A fundamental requirement for the success of a manipulation task is the capability to handle the physical contact between a robot and the environment. Pure motion control turns out to be inadequate because the unavoidable modeling errors and uncertainties may cause a rise of the contact force, ultimately leading to an unstable behavior during the interaction, especially in the presence of rigid environments. Force feedback and force control becomes mandatory to achieve a robust and versatile behavior of a robotic system in poorly structured environments as well as safe and dependable operation in the presence of humans. This chapter starts from the analysis of indirect force control strategies, conceived to keep the contact forces limited by ensuring a suitable compliant behavior to the end effector, without requiring an accurate model of the environment. Then the problem of interaction tasks modeling is analyzed, considering both the case of a rigid environment and the case of a compliant environment. For the specification of an interaction task, natural constraints set by the task geometry and artificial constraints set by the control strategy are established, with respect to suitable task frames. This formulation is the essential premise to the synthesis of hybrid force/motion control schemes.
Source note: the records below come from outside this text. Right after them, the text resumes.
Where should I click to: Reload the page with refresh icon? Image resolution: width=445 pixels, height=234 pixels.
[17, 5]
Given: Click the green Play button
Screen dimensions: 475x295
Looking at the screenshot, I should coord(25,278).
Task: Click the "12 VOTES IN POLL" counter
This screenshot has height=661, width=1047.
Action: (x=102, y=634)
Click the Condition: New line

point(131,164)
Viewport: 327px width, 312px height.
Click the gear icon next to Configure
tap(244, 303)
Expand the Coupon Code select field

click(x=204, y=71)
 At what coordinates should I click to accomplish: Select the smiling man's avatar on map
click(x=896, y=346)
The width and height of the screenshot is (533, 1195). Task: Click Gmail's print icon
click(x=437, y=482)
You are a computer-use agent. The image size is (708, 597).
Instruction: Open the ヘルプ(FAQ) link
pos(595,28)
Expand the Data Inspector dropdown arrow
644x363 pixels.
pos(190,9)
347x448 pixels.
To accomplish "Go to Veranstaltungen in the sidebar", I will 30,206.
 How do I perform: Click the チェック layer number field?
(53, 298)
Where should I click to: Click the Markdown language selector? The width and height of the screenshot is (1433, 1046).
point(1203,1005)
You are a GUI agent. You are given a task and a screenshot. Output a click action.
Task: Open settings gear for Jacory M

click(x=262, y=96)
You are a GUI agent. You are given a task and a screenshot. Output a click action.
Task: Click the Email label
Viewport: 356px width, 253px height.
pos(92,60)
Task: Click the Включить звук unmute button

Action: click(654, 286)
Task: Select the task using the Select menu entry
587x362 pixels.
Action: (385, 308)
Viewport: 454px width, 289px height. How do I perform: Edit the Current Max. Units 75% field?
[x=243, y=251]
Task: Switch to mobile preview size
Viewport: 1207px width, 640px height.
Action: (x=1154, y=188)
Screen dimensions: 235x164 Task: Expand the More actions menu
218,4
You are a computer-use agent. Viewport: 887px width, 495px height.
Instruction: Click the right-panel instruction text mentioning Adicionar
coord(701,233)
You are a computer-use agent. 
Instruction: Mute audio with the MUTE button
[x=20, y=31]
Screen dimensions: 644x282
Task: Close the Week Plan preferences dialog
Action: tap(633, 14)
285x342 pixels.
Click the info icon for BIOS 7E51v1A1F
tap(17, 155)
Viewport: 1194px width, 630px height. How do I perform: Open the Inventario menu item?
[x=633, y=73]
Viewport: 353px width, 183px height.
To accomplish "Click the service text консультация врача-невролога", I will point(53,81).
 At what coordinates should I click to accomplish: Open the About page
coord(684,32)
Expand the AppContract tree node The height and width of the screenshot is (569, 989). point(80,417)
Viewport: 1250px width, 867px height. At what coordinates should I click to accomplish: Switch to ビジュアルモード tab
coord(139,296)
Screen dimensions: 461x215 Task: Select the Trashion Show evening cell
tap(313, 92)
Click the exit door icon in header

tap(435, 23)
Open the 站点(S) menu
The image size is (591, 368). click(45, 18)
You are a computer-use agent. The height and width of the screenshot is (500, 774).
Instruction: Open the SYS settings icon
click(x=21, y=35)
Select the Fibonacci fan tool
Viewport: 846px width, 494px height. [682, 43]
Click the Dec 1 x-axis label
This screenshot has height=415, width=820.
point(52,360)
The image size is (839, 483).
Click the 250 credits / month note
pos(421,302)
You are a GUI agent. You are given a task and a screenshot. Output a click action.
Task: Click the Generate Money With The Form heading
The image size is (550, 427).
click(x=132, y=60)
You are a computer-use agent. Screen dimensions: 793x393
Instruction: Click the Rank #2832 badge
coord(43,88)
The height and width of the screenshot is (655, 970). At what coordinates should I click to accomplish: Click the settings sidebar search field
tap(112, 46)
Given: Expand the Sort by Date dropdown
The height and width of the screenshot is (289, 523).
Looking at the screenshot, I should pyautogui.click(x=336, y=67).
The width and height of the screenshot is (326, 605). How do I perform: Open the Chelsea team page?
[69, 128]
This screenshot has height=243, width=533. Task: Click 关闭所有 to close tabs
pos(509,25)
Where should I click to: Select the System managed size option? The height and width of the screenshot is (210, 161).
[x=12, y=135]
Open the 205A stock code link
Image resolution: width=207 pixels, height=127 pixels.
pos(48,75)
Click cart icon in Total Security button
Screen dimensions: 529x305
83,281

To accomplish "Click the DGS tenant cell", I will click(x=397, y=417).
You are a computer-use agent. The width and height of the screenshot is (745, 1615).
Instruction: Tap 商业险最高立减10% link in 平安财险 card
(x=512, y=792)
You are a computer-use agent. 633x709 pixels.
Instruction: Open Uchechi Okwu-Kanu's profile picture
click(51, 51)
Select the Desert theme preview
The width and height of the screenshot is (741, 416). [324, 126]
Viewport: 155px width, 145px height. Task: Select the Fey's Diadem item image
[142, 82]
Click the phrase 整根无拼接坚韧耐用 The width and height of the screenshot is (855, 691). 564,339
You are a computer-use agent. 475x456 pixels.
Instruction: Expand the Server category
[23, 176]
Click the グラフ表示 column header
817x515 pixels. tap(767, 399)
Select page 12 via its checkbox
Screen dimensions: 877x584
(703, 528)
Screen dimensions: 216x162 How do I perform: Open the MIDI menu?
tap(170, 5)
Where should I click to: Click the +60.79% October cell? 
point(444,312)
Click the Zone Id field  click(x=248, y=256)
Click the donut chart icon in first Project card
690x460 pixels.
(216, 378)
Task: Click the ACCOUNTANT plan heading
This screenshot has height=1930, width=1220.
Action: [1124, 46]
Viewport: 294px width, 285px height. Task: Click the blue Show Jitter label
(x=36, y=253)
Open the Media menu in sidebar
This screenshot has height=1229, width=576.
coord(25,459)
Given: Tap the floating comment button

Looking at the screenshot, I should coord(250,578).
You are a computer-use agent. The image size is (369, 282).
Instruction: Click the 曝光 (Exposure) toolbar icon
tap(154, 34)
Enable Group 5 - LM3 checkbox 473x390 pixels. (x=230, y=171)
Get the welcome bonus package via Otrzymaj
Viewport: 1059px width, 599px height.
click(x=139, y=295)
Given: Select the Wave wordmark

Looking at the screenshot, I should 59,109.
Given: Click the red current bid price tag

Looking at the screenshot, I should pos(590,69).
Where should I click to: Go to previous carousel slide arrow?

Robotic assembly of emergency-stop buttons
Author Andreas Stolt, Magnus Linderoth, Anders Robertsson, Rolf Johansson
Video ID : 692
Industrial robots are usually position controlled, which requires high accuracy of the robot and the workcell. Some tasks, such as assembly, are difficult to achieve by using using only position sensing. This work presents a framework for robotic assembly, where a standard position-based robot program is integrated with an external controller performing with force-controlled skills. The framework is used to assemble emergency-stop buttons which had been tailored to be assembled by humans.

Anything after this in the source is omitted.